Hold the watch horizontal. Point the hour hand at the sun. Bisect the angle between the hour hand and the 12 mark to give a north- south line.
South will be in the direction of the arrow shown on the diagram to the right (in between the hour hand and the 12 mark).
Hold the watch horizontal. Point 12 towards the sun. A mid-point between 12 and the hour hand will give you the north-south line.
North will be in the direction of the arrow shown on the diagram to the right (in between the hour hand and the 12 mark).
A piece of ferrous metal wire (a sewing needle is ideal) stroked repeatedly in one direction against silk will become magnetized and can be suspended so that it points north. The magnetism will not be strong and will need regular topping up.
Suspend the needle in a loop of thread, so that it does not affect the balance. Any kinks in or twisting of the thread must be avoided.
Stroking with a magnet, should you have one, will be much more efficient than using silk. Stroke the metal smoothly from one end to the other in one direction only.
A suspended needle will be easier to handle on the move but in camp or when making a halt a better method is to lay the needle on a piece of paper, bark or grass and float it on the surface of water.
If you have a power source of two volts or more (a small dry battery, for instance) the current can be used to magnetize the metal. You will also need a short length of wire, preferably insulated. Coil the insulated wire around the 'needle':If it has no ready-made insulation wrap a few layers of paper or a piece of cardboard around the needle first. Attach the ends of the wire to the terminals of the battery for five minutes.
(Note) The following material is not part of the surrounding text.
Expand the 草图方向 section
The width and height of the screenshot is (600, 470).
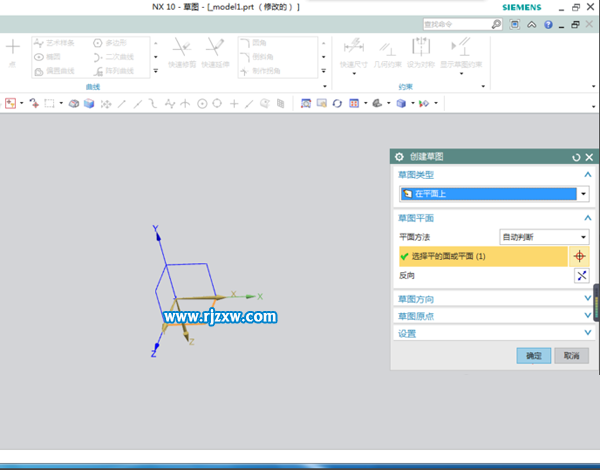[x=494, y=299]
A thin flat razor blade can make a good improvised compass. Apart from stroking it with a magnet it is claimed by some people that it can be magnetized simply by stropping WITH CARE against the palm of the hand. SR would be interested in hearing from anyone who has managed to make this method work. To ensure that the stropping is responsible please carefully ensure that the razor was not in the least bit magnetized before it was stropped.
If the wind direction of the prevailing wind is known it can be used for maintaining direction - there are consistent patterns throughout the world but they are not always the same the whole year round.
Where a strong wind always comes from the same direction plants and trees may be bent in one direction, clear evidence of the wind's orientation. But plants are not the only indication of wind direction: birds and insects will usually build their nests in the lee of any cover and spiders cannot spin their webs in the wind. Snow and sand dunes are also blown into distinctive patterns by a prevailing wind which blows from the outside of the high central ridges.
Even without a compass or the sun to give direction you can get an indication of north and south from plants. They tend to grow towards the sun so their flowers and most abundant growth will be to the south in the Northern Hemisphere, the north in the South.
On tree trunks moss will tend to be greener and more profuse on that side too (on the other side it will be yellowish to brown). Trees with a grainy bark will also display a tighter grain on the north side of the tree trunk.
If trees have been felled or struck down the pattern of the rings on the stump also indicates direction - more growth is made on the side towards the Equator so there the rings are more widely spaced. There are even species of plant known for their north-south orientation.